Hoe belangrijk is het dat een adviseur weet waarmee de dga zich bezighoudt, en dus een dag meeloopt met de laarzen aan? 
‘Dat is zeker van belang én nog leuk ook. Als je weet en begrijpt wat zijn business is en wat hem bezighoudt, dan zie je veel beter met welke fiscale vraagstukken hij te maken heeft. Heb je geen klik met de klant, en zeker met de dga bij wie ook privézaken spelen, dan is dat heel lastig.’ 

Wat was voor u de reden om in de dga-praktijk te stappen? 
‘Enerzijds de breedte van de wetgeving. Anderzijds: je kunt bij bedrijven in de keuken kijken waar je zelf weleens komt. Mooi als er een naam op de gevel staat van een beursgenoteerde onderneming, maar ook mooi als je met de ondernemer spreekt bij wie je bij wijze van spreken boodschappen doet. Dat geeft een heel eigen dynamiek. Je spreekt met de dga niet alleen over het bedrijf, maar ook over zijn beweegredenen en familieaangelegenheden.’ 

U spreekt over de breedte van de dga-regelgeving. Dat moeten adviseurs wel allemaal bijhouden.

Oefeningsdoel:
Typ het fragment hierboven over de dga-praktijk alsjeblieft volledig en woord voor woord over.

Aangeleverd materiaal:
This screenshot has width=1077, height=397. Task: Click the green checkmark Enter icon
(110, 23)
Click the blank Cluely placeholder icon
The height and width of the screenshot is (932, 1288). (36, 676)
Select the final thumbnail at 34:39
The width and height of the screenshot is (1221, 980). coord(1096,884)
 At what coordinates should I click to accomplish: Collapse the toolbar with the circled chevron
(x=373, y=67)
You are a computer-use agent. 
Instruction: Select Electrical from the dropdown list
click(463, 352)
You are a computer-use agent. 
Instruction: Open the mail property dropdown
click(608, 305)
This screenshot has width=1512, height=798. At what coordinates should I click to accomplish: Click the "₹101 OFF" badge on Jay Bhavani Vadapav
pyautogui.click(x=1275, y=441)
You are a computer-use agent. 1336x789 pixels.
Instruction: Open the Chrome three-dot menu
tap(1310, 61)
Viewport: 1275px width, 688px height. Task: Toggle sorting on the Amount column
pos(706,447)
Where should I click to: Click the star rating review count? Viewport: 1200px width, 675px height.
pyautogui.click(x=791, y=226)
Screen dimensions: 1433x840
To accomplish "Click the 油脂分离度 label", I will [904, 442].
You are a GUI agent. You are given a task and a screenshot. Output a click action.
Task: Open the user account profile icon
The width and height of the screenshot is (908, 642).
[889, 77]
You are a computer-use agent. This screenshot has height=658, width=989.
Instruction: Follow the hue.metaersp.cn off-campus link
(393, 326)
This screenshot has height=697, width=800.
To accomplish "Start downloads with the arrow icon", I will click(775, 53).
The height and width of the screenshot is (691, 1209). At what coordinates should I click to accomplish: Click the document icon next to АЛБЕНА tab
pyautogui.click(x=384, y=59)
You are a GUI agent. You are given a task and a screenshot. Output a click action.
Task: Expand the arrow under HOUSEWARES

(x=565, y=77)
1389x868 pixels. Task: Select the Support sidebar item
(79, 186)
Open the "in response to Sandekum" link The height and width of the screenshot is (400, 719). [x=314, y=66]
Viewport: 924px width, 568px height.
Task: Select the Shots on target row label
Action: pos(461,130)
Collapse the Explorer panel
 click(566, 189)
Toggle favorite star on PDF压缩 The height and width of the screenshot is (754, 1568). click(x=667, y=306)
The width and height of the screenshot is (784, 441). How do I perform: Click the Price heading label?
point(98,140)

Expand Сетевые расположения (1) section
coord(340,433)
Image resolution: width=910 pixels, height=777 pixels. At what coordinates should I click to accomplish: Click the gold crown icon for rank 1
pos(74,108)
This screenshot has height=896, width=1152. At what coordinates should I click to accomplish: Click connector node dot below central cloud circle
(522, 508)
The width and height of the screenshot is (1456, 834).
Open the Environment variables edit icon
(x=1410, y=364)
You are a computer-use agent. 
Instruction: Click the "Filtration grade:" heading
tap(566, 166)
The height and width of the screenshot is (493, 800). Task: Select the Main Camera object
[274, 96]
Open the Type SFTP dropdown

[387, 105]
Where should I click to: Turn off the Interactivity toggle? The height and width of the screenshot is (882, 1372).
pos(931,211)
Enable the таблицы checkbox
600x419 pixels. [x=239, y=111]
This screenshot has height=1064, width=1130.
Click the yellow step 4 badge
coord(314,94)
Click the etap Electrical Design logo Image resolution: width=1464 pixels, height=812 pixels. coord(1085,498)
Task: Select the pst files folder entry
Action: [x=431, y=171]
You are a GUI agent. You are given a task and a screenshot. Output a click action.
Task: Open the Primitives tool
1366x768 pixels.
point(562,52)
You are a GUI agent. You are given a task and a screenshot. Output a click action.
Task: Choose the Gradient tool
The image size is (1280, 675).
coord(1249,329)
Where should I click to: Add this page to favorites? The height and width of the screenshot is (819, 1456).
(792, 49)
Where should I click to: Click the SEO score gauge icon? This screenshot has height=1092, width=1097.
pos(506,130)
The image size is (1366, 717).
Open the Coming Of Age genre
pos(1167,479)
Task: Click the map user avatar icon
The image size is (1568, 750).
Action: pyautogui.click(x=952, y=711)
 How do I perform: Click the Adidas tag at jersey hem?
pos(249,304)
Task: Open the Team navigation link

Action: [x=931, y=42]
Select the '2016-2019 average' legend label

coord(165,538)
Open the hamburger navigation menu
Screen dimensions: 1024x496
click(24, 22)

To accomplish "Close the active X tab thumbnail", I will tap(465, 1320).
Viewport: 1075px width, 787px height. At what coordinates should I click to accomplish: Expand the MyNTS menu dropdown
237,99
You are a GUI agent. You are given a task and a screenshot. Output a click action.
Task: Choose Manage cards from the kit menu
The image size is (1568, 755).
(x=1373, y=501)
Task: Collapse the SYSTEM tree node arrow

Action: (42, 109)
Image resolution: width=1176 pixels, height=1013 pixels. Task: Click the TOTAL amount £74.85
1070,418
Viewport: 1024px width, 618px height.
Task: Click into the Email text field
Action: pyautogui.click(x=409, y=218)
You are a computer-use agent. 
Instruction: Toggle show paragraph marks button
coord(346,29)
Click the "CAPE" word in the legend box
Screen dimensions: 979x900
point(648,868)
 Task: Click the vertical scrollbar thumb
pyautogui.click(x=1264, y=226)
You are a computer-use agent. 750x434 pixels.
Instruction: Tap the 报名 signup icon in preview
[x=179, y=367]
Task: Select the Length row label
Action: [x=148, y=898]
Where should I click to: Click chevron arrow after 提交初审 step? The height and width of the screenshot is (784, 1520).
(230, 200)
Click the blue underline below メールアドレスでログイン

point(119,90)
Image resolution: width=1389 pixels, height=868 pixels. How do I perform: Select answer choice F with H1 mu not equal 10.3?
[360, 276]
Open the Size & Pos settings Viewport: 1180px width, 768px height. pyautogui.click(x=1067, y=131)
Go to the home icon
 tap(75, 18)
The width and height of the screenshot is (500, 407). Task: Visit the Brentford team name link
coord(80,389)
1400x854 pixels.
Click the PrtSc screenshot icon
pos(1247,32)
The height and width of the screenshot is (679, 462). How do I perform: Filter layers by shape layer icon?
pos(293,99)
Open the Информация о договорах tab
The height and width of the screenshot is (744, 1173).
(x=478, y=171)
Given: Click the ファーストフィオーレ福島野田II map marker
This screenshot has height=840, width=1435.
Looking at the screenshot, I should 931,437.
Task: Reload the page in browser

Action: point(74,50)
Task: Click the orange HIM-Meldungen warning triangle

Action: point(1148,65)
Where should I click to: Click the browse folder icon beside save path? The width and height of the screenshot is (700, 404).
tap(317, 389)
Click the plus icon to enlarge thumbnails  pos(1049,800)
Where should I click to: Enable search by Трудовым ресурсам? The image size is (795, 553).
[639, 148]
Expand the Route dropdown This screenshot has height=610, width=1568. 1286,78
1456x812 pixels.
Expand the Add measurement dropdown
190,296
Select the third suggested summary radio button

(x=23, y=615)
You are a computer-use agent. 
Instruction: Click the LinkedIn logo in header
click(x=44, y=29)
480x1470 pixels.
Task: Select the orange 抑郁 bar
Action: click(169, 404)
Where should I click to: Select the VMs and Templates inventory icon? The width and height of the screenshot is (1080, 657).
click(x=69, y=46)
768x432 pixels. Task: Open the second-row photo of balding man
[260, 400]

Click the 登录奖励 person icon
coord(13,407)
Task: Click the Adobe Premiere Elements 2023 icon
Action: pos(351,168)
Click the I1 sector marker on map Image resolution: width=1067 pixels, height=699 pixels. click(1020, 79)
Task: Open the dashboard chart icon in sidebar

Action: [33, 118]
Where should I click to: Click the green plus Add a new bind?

Antwoord op opdracht:
Hoe belangrijk is het dat een adviseur weet waarmee de dga zich bezighoudt, en dus een dag meeloopt met de laarzen aan? 
‘Dat is zeker van belang én nog leuk ook. Als je weet en begrijpt wat zijn business is en wat hem bezighoudt, dan zie je veel beter met welke fiscale vraagstukken hij te maken heeft. Heb je geen klik met de klant, en zeker met de dga bij wie ook privézaken spelen, dan is dat heel lastig.’ 

Wat was voor u de reden om in de dga-praktijk te stappen? 
‘Enerzijds de breedte van de wetgeving. Anderzijds: je kunt bij bedrijven in de keuken kijken waar je zelf weleens komt. Mooi als er een naam op de gevel staat van een beursgenoteerde onderneming, maar ook mooi als je met de ondernemer spreekt bij wie je bij wijze van spreken boodschappen doet. Dat geeft een heel eigen dynamiek. Je spreekt met de dga niet alleen over het bedrijf, maar ook over zijn beweegredenen en familieaangelegenheden.’ 

U spreekt over de breedte van de dga-regelgeving. Dat moeten adviseurs wel allemaal bijhouden.